### Exercise instructions:
Start at the line below containing "Task: Go to next search result down arrow" and stop at the line containing "This screenshot has width=1280, height=670.". Repeat every line of that stretch exactly, and nothing outside it.

※ ※ ※

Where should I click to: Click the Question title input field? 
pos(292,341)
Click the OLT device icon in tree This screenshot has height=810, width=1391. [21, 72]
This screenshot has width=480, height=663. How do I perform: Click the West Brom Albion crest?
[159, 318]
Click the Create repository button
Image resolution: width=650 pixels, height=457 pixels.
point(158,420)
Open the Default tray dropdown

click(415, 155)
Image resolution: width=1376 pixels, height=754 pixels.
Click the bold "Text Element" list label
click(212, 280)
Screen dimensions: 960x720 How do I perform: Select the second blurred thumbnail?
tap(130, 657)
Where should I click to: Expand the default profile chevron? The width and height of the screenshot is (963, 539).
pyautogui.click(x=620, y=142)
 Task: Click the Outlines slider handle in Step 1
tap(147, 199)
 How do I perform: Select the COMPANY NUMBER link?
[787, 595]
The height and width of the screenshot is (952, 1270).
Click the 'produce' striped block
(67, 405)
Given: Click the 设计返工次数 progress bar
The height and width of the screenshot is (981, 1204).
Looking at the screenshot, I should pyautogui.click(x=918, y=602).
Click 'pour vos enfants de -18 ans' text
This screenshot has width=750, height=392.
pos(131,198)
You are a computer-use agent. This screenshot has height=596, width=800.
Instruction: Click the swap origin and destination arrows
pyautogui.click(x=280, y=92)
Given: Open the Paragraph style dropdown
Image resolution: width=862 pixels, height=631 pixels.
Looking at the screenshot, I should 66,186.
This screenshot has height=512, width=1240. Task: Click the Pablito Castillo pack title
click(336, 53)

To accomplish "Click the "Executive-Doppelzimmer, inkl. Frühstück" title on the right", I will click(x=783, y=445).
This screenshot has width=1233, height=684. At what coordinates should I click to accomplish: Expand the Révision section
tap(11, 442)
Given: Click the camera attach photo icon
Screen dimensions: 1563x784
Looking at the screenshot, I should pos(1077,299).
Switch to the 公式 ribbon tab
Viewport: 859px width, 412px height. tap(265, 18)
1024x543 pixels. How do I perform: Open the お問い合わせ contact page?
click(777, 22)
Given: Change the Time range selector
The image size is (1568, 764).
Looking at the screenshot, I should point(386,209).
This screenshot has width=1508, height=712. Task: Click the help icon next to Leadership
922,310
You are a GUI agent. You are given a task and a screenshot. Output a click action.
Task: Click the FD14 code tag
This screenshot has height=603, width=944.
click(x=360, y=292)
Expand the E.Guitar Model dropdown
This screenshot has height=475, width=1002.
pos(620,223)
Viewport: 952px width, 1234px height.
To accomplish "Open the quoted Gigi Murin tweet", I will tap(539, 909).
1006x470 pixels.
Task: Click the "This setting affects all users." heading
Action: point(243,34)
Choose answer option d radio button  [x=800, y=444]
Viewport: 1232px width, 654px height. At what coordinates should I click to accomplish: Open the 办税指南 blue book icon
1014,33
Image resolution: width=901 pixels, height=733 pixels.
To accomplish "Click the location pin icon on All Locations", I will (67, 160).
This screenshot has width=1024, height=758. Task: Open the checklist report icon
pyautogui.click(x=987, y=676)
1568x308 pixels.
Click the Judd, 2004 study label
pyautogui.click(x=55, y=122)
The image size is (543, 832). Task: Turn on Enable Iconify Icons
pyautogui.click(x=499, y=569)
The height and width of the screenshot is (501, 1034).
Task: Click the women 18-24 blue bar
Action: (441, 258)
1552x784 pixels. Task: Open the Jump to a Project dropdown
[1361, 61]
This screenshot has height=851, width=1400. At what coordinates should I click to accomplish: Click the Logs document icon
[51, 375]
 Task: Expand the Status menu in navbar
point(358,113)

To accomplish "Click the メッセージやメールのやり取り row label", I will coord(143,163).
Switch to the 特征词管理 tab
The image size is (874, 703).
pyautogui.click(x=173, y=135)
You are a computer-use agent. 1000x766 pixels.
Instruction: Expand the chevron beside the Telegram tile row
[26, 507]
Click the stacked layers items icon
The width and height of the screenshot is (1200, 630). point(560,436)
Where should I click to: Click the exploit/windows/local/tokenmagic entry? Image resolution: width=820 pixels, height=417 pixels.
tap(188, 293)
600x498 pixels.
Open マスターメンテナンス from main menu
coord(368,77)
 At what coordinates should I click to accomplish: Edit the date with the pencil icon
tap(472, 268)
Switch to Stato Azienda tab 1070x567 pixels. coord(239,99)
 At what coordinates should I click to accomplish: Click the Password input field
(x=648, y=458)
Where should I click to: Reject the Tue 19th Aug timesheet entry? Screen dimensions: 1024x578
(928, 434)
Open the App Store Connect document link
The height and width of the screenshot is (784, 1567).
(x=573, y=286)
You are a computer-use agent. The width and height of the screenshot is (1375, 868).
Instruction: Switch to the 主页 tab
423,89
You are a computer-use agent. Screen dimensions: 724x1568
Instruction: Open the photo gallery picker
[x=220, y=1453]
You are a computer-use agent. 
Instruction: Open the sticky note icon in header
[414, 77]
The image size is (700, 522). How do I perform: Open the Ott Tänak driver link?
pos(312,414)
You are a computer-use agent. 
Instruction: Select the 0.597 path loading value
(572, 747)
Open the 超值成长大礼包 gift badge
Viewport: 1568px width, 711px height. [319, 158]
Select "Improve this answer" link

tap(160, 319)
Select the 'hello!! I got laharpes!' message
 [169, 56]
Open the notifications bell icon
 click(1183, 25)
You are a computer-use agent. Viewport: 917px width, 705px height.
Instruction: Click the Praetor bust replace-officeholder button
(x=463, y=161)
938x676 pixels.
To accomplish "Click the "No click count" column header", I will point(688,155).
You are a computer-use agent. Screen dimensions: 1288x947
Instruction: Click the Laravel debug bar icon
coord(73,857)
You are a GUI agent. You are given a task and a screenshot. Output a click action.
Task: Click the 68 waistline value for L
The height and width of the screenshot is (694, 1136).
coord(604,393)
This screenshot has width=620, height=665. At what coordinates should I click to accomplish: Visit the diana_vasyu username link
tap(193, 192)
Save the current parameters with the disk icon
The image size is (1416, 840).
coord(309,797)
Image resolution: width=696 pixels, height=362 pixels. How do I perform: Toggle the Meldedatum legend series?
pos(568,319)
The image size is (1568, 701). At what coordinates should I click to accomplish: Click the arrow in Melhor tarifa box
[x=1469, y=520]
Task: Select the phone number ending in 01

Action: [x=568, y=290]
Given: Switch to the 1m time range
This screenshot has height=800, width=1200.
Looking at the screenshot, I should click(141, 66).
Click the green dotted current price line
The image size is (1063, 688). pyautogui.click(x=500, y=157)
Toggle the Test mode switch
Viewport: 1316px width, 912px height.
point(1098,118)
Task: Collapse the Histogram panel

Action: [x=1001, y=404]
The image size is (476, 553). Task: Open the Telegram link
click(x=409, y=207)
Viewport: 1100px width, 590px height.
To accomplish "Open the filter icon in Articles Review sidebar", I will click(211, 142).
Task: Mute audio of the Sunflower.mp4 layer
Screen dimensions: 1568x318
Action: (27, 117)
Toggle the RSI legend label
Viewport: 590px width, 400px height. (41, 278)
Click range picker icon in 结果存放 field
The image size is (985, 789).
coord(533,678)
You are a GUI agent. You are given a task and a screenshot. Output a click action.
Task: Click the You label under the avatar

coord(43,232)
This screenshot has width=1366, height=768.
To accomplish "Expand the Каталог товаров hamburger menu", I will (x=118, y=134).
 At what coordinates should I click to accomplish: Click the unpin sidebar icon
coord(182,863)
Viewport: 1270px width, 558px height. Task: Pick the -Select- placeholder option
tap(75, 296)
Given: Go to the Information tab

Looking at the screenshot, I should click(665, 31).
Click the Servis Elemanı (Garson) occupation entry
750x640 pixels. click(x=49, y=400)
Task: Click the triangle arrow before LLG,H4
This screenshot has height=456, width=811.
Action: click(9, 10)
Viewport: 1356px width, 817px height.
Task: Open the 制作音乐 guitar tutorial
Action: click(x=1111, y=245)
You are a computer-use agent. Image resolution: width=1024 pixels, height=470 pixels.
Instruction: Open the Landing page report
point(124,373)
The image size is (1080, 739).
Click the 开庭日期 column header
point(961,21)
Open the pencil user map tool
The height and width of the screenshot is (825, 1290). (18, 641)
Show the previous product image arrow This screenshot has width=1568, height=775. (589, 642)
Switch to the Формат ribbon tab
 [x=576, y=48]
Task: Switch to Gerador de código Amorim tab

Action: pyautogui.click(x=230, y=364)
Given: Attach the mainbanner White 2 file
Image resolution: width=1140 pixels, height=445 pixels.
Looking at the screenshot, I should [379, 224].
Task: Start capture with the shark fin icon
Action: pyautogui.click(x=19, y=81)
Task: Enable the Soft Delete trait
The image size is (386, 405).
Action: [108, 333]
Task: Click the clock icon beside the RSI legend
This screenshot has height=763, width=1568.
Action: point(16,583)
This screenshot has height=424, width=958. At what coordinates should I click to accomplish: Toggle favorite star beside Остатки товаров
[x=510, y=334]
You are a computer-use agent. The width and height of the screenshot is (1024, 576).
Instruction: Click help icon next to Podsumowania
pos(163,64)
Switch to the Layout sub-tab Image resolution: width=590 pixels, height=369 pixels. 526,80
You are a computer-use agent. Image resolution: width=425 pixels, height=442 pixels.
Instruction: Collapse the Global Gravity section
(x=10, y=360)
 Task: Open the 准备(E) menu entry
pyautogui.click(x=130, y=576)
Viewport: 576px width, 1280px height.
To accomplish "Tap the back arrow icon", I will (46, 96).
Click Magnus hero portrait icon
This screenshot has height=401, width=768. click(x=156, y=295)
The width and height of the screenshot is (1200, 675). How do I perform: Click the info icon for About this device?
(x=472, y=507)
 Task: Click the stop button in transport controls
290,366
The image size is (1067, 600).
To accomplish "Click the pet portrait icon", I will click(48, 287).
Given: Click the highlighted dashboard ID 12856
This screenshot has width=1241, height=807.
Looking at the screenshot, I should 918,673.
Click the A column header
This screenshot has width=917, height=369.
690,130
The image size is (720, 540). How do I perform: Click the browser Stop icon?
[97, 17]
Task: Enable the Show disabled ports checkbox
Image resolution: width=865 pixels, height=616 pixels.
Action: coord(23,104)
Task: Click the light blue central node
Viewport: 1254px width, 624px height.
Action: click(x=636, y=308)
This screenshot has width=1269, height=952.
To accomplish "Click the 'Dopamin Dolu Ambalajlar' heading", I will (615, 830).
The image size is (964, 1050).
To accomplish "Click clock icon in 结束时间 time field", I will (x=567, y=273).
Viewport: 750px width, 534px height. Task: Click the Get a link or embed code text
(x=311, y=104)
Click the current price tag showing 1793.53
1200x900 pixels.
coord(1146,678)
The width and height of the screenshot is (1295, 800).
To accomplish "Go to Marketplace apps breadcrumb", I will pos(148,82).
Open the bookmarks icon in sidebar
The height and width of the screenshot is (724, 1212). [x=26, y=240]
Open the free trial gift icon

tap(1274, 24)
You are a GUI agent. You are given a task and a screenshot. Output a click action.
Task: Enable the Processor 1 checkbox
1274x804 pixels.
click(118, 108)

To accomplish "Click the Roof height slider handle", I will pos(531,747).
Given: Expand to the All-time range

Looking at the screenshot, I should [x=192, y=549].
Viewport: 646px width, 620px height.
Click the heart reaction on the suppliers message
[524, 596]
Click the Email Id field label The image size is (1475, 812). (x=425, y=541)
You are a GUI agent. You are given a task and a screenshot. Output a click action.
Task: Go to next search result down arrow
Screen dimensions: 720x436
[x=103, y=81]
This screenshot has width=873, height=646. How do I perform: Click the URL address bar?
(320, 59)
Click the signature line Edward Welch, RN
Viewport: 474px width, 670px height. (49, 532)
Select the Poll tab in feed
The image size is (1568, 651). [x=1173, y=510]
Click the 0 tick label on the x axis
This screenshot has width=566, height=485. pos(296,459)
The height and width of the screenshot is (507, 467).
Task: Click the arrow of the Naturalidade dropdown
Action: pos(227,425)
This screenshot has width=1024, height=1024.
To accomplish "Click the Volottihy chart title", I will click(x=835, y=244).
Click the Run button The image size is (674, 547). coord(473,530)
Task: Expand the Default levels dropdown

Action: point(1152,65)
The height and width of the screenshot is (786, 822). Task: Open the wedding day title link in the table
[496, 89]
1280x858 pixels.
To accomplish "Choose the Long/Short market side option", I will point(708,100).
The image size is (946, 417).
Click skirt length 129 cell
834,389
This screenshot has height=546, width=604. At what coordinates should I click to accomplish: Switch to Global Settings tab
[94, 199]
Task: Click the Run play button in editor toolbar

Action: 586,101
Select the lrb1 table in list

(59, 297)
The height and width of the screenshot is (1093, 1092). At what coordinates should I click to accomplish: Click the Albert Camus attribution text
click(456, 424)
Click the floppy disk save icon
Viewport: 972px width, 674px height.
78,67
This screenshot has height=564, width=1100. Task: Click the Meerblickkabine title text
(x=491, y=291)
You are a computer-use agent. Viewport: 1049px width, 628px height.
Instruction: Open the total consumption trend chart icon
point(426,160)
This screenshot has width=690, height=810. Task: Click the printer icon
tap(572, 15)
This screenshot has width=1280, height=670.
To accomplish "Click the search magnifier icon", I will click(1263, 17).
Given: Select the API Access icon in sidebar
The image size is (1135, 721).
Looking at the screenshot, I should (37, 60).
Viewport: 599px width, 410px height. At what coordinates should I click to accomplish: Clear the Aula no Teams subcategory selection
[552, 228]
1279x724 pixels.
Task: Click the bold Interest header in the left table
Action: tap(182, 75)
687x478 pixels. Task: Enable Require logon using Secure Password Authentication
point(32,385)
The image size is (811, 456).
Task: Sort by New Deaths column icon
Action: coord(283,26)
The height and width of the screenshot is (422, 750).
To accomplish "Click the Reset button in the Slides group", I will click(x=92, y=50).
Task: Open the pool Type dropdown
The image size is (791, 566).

※ ※ ※

### Output:
Task: Go to next search result down arrow
Screen dimensions: 720x436
[x=103, y=81]
This screenshot has width=873, height=646. How do I perform: Click the URL address bar?
(320, 59)
Click the signature line Edward Welch, RN
Viewport: 474px width, 670px height. (49, 532)
Select the Poll tab in feed
The image size is (1568, 651). [x=1173, y=510]
Click the 0 tick label on the x axis
This screenshot has width=566, height=485. pos(296,459)
The height and width of the screenshot is (507, 467).
Task: Click the arrow of the Naturalidade dropdown
Action: pos(227,425)
This screenshot has width=1024, height=1024.
To accomplish "Click the Volottihy chart title", I will click(x=835, y=244).
Click the Run button The image size is (674, 547). coord(473,530)
Task: Expand the Default levels dropdown

Action: point(1152,65)
The height and width of the screenshot is (786, 822). Task: Open the wedding day title link in the table
[496, 89]
1280x858 pixels.
To accomplish "Choose the Long/Short market side option", I will point(708,100).
The image size is (946, 417).
Click skirt length 129 cell
834,389
This screenshot has height=546, width=604. At what coordinates should I click to accomplish: Switch to Global Settings tab
[94, 199]
Task: Click the Run play button in editor toolbar

Action: 586,101
Select the lrb1 table in list

(59, 297)
The height and width of the screenshot is (1093, 1092). At what coordinates should I click to accomplish: Click the Albert Camus attribution text
click(456, 424)
Click the floppy disk save icon
Viewport: 972px width, 674px height.
78,67
This screenshot has height=564, width=1100. Task: Click the Meerblickkabine title text
(x=491, y=291)
You are a computer-use agent. Viewport: 1049px width, 628px height.
Instruction: Open the total consumption trend chart icon
point(426,160)
This screenshot has width=690, height=810. Task: Click the printer icon
tap(572, 15)
This screenshot has width=1280, height=670.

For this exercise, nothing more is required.